-- Start of Entries --

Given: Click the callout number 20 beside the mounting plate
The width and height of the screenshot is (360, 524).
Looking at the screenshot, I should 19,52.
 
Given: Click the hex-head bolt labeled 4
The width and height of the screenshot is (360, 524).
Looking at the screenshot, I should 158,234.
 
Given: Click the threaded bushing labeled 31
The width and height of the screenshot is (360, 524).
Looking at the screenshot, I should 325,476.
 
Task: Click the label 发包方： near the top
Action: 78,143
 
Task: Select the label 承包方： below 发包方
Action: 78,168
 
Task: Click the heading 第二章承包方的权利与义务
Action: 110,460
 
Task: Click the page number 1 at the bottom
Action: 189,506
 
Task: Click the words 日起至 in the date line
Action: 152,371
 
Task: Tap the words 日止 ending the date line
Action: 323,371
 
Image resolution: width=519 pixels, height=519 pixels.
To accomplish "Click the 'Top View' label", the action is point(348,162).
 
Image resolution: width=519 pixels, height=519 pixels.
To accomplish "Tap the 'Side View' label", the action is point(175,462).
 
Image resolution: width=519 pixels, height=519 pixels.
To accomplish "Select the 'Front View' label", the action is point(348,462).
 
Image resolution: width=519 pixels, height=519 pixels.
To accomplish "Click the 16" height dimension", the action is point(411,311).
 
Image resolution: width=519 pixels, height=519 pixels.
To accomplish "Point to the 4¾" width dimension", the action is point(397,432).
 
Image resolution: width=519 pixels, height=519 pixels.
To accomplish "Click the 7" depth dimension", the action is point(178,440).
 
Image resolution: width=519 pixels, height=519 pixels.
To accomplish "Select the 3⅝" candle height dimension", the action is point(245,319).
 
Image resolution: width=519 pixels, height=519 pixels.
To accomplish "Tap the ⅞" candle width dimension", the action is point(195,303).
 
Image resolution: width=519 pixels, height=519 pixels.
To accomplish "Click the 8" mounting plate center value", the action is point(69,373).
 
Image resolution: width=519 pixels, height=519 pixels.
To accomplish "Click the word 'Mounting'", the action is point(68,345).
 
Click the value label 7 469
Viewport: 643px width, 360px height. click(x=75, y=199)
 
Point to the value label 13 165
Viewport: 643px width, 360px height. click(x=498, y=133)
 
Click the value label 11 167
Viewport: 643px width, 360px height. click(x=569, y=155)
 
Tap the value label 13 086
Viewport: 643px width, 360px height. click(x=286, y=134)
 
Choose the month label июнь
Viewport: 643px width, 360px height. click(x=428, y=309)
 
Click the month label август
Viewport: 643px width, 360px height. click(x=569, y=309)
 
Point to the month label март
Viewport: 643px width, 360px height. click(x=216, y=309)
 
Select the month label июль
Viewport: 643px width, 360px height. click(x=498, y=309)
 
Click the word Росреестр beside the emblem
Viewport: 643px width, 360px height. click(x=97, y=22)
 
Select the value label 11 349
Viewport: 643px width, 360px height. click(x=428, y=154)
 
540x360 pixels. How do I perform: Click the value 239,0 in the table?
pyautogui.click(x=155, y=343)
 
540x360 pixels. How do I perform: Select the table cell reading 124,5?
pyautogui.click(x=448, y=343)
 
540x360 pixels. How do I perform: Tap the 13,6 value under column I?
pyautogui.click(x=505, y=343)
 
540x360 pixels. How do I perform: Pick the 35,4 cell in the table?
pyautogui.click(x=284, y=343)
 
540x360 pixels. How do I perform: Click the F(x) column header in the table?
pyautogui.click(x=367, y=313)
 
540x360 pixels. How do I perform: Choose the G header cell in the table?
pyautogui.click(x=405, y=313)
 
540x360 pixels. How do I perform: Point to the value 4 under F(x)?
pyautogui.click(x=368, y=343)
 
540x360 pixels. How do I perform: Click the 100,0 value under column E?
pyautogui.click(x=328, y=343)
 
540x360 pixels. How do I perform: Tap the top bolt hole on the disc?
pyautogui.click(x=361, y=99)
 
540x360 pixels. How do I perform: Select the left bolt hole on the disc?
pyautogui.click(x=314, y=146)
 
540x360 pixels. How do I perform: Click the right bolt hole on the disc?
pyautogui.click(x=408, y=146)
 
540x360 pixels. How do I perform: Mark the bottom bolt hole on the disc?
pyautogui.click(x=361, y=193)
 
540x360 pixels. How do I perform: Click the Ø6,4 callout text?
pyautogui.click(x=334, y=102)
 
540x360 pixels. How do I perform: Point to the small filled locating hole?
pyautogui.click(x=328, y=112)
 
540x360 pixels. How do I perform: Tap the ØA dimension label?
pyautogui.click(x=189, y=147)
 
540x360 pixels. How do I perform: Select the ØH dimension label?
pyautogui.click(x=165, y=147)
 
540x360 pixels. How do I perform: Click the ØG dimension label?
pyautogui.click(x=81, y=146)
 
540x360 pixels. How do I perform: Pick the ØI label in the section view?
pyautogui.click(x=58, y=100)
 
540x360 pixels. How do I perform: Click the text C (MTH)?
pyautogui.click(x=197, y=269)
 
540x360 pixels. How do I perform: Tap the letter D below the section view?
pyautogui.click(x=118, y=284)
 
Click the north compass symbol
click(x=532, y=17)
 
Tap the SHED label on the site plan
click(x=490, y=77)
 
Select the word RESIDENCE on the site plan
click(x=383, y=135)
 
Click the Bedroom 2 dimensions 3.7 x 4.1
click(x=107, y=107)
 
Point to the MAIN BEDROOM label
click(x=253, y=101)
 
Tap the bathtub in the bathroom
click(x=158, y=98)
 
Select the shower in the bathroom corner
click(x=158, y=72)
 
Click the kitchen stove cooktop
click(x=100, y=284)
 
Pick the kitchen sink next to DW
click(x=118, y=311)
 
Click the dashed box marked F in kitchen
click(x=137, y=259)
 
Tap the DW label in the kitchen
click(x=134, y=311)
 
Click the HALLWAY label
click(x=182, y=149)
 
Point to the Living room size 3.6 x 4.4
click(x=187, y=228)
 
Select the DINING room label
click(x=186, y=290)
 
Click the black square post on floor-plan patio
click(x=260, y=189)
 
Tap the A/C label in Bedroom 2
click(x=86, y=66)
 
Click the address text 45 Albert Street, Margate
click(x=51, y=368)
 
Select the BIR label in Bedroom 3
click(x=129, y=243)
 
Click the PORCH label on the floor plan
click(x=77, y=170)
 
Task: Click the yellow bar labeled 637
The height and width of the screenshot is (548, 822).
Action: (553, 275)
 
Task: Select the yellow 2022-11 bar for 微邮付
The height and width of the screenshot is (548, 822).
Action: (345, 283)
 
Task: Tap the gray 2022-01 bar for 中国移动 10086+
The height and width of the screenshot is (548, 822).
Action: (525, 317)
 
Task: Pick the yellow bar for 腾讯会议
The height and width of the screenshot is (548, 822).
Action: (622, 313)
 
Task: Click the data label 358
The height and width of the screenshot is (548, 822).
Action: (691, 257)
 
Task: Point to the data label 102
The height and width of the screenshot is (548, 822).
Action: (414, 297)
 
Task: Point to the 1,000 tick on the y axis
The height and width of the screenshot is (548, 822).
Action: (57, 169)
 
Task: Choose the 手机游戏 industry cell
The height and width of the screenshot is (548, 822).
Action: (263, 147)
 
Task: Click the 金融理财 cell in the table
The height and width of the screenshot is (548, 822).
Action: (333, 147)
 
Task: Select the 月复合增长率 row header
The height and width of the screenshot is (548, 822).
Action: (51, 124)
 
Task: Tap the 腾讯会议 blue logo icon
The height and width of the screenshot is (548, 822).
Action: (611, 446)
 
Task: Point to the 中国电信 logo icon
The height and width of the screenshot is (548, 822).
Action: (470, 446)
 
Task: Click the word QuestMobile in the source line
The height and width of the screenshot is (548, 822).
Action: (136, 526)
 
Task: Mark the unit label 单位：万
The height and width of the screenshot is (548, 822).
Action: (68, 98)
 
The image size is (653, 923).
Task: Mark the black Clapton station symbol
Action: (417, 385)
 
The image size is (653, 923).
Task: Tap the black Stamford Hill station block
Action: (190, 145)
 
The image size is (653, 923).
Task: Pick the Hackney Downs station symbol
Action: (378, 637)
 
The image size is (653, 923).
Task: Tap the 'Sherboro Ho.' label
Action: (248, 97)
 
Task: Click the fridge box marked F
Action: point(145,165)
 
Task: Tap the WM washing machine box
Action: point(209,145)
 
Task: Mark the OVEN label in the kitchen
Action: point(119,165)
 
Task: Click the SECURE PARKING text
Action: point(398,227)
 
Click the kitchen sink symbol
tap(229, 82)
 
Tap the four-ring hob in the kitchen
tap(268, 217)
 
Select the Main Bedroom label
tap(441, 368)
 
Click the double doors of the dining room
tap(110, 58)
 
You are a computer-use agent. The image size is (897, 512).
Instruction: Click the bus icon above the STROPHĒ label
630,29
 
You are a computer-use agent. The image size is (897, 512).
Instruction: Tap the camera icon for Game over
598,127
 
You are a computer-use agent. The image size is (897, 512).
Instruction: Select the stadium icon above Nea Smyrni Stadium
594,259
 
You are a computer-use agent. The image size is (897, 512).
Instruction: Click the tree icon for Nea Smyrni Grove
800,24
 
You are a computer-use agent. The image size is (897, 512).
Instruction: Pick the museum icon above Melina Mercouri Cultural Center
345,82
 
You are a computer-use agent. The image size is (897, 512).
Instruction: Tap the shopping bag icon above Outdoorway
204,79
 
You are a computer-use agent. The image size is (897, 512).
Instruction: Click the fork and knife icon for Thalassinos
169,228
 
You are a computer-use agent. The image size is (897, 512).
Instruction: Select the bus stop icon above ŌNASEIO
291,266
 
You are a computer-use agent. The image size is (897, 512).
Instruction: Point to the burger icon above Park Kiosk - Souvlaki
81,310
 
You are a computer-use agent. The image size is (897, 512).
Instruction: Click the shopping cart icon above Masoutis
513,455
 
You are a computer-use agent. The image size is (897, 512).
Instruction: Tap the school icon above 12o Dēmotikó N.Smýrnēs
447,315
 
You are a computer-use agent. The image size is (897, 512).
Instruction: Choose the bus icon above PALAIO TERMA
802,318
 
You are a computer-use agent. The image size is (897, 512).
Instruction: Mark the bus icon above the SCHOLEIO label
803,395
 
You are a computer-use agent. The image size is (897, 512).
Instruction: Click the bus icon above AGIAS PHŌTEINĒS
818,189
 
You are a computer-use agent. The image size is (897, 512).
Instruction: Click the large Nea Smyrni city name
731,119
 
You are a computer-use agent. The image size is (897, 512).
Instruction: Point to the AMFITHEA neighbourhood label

-- End of Entries --

• **Exercise prompt**
Starting at the line that contains "Task: Point to the 中国电信 logo icon" and ending after the line that contains "Action: point(119,165)", rewrite those lines with "station" replaced by "stop" and nothing else changed.

• **Answer to the problem**
Task: Point to the 中国电信 logo icon
The height and width of the screenshot is (548, 822).
Action: (470, 446)
 
Task: Click the word QuestMobile in the source line
The height and width of the screenshot is (548, 822).
Action: (136, 526)
 
Task: Mark the unit label 单位：万
The height and width of the screenshot is (548, 822).
Action: (68, 98)
 
The image size is (653, 923).
Task: Mark the black Clapton stop symbol
Action: (417, 385)
 
The image size is (653, 923).
Task: Tap the black Stamford Hill stop block
Action: (190, 145)
 
The image size is (653, 923).
Task: Pick the Hackney Downs stop symbol
Action: (378, 637)
 
The image size is (653, 923).
Task: Tap the 'Sherboro Ho.' label
Action: (248, 97)
 
Task: Click the fridge box marked F
Action: point(145,165)
 
Task: Tap the WM washing machine box
Action: point(209,145)
 
Task: Mark the OVEN label in the kitchen
Action: point(119,165)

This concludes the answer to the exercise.